● ASSIGNED TASK
When you retype the data, keep every word exactly and include none of the pictures.
━━━━
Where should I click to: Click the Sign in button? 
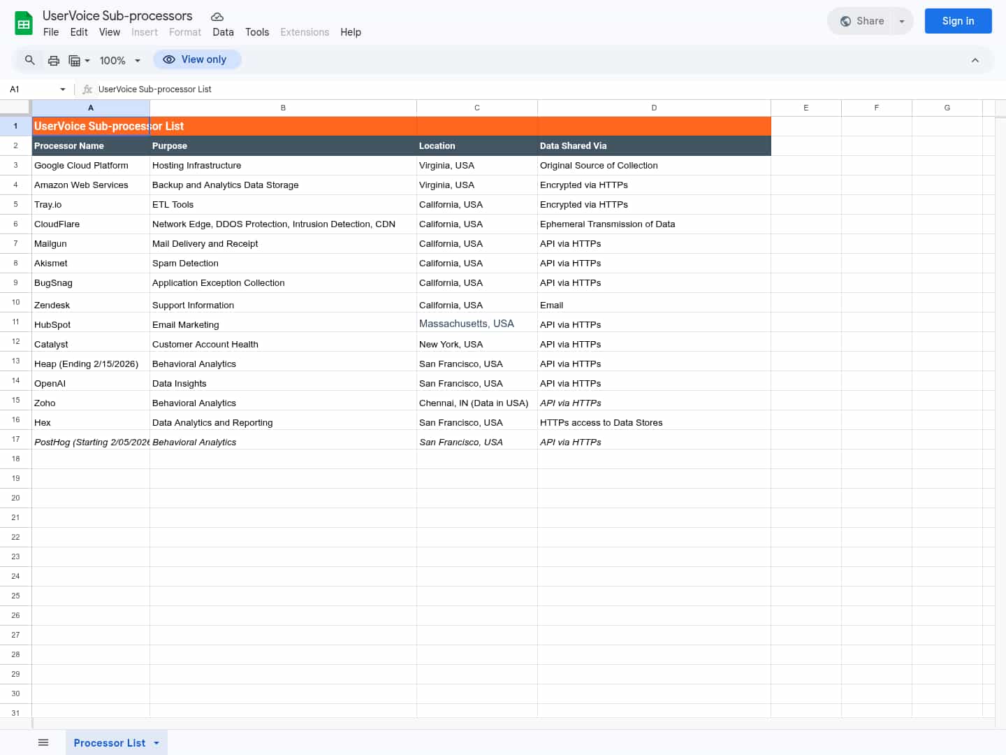[958, 21]
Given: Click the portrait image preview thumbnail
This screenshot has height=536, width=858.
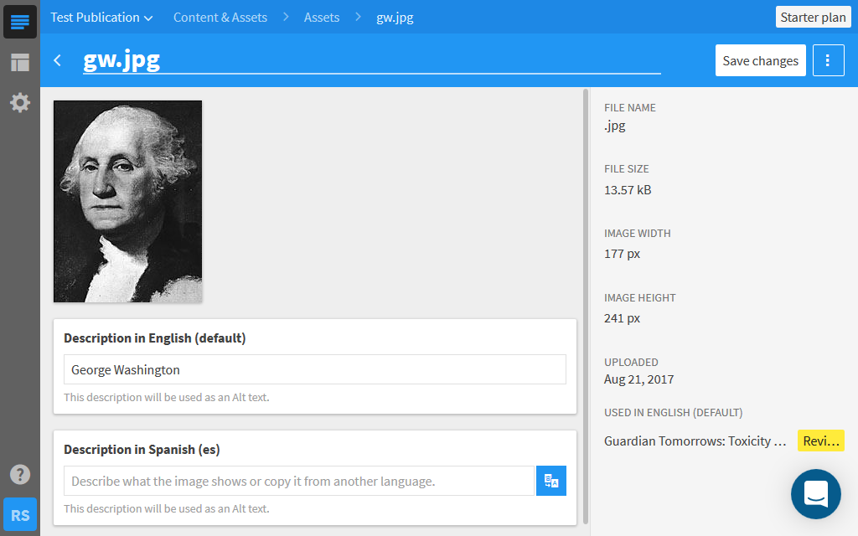Looking at the screenshot, I should coord(127,201).
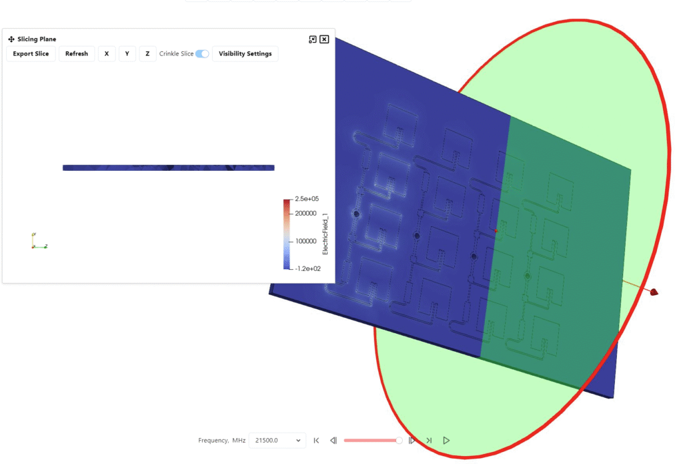This screenshot has width=687, height=464.
Task: Jump to the first frequency step
Action: pos(316,441)

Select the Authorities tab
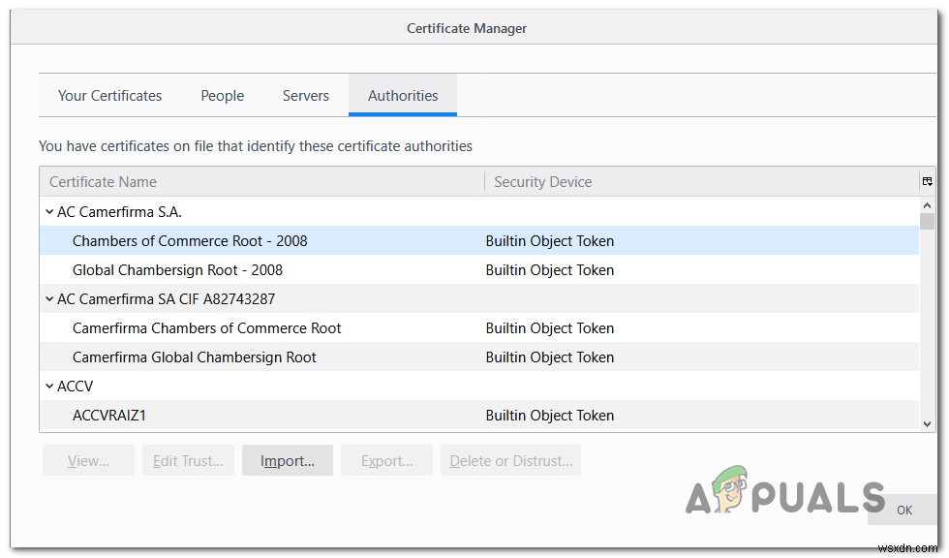(403, 95)

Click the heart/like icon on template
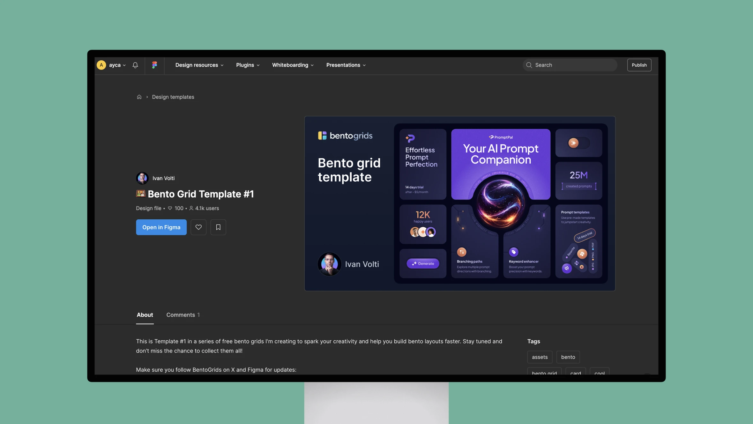point(198,227)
━━━━
● SOLUTION
Where should I click to: Click the Sign in button? 
[958, 21]
Given: Click the portrait image preview thumbnail
This screenshot has height=536, width=858.
Looking at the screenshot, I should coord(127,201).
This screenshot has width=687, height=464.
Task: Jump to the first frequency step
Action: pos(316,441)

Select the Authorities tab
(403, 95)

Click the heart/like icon on template
point(198,227)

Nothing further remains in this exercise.